If it felt like strikes were more commonplace last year than in recent memory, it’s because they were.
“The number of U.S. workers involved in work stoppages, which includes strikes and lockouts, was the highest of any year since 1986, according to Bureau of Labor Statistics data released on Friday.
More than 90% of these 485,000 workers were in the education, health care and social assistance industries. This should come as no surprise, as waves of teacher activism and strikes by nurses and other medical workers frequently dominated headlines last year.
But the increase in labor actions is a big deal. Last year also saw the highest number of work stoppages since 2007, with 20 major strikes and lockouts. In contrast, 2017 saw just seven strikes.
Over the past three decades, there has been a significant decline in the annual number of strikes in the U.S., just as there has been a decline in union membership.
In some ways, 2018 continued this trend of bad news for unions, with the Supreme Court ruling that government workers could not be required to pay union fees and that employers can require workers to use arbitration rather than class action lawsuits to settle disputes. The percentage of U.S. workers who belong to a union also fell again last year, from 10.7% in 2017 to 10.5% in 2018.
But the increase in the number of strikes shows that organized labor is far from dead. In fact, public opinion of labor unions has been growing in recent years and reached a 15-year high in 2018, according to Gallup.

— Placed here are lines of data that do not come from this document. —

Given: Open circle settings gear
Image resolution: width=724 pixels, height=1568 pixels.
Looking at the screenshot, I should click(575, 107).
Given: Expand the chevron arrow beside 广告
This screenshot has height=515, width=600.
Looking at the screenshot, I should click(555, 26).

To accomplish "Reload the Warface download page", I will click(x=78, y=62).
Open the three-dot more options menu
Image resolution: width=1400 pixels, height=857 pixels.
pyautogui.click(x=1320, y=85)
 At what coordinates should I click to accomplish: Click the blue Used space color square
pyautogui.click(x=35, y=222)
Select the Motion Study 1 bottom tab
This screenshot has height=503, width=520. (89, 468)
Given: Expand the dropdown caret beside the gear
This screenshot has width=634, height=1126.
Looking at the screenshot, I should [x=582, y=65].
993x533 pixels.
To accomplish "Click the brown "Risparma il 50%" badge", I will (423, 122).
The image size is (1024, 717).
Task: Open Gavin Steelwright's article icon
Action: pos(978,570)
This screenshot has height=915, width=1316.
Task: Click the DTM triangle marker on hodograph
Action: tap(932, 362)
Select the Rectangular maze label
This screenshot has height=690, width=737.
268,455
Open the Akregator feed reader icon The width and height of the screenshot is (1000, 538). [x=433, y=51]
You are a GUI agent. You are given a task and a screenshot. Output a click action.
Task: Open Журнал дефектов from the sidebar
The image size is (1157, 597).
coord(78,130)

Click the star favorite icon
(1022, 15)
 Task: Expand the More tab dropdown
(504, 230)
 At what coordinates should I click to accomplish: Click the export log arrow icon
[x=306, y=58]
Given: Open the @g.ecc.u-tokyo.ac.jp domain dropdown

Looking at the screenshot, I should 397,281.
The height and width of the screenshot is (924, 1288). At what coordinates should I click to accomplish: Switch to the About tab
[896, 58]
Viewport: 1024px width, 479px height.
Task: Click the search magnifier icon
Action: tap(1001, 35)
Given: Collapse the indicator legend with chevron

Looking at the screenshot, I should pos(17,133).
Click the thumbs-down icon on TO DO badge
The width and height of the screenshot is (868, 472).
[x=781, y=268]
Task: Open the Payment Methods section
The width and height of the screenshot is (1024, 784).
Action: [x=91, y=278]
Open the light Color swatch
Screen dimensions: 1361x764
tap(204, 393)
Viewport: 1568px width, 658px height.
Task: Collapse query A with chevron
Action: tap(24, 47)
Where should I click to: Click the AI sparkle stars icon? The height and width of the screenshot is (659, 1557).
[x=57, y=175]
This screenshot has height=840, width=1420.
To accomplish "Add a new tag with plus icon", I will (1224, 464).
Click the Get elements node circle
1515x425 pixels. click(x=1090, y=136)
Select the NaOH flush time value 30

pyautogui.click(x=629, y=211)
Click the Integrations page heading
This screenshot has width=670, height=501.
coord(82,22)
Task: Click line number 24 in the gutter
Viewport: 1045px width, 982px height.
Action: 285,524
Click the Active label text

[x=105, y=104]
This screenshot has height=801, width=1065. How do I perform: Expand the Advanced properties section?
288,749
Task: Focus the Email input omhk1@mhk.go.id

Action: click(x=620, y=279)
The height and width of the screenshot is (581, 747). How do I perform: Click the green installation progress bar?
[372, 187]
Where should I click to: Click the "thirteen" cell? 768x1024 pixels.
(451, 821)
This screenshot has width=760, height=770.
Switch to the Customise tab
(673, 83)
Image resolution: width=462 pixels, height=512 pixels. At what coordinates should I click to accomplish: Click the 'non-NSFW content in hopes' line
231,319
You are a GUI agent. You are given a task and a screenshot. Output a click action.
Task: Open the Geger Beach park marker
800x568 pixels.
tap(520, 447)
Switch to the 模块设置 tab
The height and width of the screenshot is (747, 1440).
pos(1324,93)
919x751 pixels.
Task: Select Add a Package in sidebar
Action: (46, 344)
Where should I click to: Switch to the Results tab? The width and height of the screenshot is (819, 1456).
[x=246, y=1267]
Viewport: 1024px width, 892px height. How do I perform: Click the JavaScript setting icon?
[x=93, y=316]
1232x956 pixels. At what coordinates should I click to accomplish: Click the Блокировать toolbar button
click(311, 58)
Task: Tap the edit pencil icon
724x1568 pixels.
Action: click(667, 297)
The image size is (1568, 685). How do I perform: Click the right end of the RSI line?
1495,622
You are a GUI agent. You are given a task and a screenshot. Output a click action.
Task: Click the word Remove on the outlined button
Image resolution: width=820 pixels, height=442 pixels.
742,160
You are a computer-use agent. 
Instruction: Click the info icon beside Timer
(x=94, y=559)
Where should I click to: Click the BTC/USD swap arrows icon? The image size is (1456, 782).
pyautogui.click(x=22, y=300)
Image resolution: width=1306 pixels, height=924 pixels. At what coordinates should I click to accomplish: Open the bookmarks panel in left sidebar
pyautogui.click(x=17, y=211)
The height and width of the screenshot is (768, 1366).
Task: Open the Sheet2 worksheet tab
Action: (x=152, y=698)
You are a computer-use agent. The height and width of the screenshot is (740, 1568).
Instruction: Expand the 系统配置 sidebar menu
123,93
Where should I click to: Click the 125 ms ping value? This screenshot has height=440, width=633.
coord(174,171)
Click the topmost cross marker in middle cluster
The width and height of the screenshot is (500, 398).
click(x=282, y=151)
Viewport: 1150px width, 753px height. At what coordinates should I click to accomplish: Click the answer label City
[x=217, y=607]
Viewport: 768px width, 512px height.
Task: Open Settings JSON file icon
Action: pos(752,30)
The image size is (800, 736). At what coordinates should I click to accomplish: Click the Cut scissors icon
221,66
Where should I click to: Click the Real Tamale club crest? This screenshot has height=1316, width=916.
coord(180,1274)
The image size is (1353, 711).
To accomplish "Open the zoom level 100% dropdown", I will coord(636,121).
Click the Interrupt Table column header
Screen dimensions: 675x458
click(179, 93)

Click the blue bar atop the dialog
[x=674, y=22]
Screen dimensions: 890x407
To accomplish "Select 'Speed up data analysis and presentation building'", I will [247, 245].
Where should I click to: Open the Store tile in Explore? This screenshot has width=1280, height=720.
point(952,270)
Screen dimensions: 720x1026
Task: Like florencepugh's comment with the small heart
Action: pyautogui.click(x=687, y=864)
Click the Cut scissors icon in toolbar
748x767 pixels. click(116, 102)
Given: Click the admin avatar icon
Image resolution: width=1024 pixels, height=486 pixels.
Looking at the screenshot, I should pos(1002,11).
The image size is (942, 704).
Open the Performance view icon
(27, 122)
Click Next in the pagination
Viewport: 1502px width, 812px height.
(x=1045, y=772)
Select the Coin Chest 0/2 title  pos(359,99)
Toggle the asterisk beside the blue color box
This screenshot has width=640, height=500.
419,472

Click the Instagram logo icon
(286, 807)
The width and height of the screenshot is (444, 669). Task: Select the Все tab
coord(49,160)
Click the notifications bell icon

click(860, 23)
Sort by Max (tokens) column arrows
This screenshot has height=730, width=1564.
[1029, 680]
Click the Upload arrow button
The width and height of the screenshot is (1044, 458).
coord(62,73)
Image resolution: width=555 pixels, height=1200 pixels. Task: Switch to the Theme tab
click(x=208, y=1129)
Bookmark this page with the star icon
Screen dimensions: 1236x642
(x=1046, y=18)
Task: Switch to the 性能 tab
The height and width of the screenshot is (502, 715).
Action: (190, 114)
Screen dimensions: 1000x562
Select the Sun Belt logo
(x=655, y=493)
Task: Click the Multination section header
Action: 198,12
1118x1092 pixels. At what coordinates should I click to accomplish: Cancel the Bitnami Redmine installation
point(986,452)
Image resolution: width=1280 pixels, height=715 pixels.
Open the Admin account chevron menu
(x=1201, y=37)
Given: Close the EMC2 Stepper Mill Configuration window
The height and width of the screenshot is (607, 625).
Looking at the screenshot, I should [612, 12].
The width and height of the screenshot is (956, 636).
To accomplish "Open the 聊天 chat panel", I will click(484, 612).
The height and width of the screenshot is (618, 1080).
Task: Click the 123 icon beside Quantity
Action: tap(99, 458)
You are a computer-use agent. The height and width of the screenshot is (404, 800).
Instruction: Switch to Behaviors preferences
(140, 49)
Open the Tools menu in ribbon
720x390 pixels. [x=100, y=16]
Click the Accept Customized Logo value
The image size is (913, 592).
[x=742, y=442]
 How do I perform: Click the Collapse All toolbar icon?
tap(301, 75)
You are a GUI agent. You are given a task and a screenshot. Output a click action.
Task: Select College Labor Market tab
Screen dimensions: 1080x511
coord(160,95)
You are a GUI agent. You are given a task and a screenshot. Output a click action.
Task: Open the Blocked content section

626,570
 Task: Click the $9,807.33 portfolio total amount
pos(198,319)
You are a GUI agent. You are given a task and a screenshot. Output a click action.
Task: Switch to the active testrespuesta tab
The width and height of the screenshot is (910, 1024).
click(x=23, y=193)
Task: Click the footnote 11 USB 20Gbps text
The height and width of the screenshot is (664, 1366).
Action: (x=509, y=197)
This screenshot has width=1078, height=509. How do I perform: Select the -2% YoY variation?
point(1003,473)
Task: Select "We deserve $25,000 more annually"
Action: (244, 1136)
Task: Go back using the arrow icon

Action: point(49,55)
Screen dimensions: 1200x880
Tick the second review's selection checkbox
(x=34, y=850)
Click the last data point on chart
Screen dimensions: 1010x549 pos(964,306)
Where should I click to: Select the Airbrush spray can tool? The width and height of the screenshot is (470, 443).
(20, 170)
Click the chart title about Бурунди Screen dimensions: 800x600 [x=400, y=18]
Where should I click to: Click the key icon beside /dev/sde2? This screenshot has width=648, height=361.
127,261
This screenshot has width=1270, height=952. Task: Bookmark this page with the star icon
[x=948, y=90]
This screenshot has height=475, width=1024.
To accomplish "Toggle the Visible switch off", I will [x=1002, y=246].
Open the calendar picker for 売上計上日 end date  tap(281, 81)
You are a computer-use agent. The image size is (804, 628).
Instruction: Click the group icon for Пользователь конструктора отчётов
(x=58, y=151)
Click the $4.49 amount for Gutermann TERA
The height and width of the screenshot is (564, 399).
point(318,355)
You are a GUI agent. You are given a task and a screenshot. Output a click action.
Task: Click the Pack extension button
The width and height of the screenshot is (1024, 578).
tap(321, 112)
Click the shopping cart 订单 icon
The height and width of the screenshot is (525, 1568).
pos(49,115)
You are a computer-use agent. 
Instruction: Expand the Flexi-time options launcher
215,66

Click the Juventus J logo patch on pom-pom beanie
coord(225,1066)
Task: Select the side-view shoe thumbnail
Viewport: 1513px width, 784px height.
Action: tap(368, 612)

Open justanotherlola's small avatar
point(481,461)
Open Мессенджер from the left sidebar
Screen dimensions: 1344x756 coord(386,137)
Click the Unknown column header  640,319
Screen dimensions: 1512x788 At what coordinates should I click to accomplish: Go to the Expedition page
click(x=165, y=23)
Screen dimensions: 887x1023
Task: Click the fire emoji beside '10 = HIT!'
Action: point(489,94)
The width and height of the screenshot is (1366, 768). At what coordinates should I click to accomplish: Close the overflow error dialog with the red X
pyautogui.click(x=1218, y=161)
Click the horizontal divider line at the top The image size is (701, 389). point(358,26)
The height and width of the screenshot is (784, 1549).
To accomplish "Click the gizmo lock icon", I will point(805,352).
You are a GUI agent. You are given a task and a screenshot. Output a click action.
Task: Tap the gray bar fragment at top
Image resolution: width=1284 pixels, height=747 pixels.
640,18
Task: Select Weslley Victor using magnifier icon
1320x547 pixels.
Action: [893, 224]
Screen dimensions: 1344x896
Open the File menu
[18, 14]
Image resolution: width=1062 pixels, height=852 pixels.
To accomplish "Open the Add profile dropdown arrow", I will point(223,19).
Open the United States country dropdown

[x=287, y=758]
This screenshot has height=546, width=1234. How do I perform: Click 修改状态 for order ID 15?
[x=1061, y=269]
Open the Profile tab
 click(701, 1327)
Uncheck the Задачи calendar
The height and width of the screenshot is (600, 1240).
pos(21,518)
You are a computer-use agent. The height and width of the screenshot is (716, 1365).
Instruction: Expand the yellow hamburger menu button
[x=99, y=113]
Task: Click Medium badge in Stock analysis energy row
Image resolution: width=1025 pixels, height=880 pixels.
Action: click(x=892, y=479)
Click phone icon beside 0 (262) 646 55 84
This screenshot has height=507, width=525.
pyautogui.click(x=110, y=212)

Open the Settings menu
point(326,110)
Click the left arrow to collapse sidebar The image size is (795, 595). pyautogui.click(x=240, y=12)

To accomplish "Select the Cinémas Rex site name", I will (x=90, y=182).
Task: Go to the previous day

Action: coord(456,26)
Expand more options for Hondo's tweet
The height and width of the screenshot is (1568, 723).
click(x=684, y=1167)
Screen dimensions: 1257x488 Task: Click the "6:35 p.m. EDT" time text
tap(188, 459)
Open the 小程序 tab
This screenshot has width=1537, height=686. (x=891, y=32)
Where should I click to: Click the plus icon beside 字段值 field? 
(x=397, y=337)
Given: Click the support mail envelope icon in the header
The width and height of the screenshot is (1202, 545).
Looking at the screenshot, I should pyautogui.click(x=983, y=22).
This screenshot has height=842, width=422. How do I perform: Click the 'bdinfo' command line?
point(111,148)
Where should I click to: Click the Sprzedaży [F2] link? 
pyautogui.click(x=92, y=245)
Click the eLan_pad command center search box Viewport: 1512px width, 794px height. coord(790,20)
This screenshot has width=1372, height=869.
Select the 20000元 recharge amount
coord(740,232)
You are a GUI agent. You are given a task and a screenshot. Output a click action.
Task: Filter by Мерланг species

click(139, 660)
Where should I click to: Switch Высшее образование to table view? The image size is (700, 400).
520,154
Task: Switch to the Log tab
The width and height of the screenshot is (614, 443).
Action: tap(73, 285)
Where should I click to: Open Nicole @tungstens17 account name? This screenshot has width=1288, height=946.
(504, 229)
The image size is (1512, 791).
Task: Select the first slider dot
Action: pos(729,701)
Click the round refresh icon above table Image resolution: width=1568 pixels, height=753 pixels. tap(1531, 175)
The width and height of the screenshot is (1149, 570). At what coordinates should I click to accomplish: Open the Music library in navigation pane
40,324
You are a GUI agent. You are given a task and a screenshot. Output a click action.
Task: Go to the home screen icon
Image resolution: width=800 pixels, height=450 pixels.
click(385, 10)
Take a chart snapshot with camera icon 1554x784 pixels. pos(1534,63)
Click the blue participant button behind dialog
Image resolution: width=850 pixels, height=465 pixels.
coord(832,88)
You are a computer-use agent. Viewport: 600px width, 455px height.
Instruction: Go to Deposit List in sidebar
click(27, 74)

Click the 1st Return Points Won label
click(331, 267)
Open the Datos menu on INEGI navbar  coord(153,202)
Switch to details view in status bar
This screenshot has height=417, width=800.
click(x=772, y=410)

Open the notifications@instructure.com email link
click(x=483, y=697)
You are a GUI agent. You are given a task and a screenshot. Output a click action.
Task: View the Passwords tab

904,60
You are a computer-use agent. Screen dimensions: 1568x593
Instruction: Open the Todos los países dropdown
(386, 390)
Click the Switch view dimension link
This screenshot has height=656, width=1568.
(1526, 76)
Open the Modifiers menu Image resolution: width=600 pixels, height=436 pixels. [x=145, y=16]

The high-profile efforts by teachers in West Virginia, New Jersey, Oklahoma, Kentucky, Colorado, Arizona, North Carolina and Washington to advocate for better pay and benefits drew sympathy around the country. TIME featured the teachers’ fight on a cover last September. A number of teachers ran for office during the 2018 midterms and public education even played a key role in some elections.
Already in 2019, thousands of teachers in Los Angeles, the second-largest school district in the country, went on strike for a week in January.”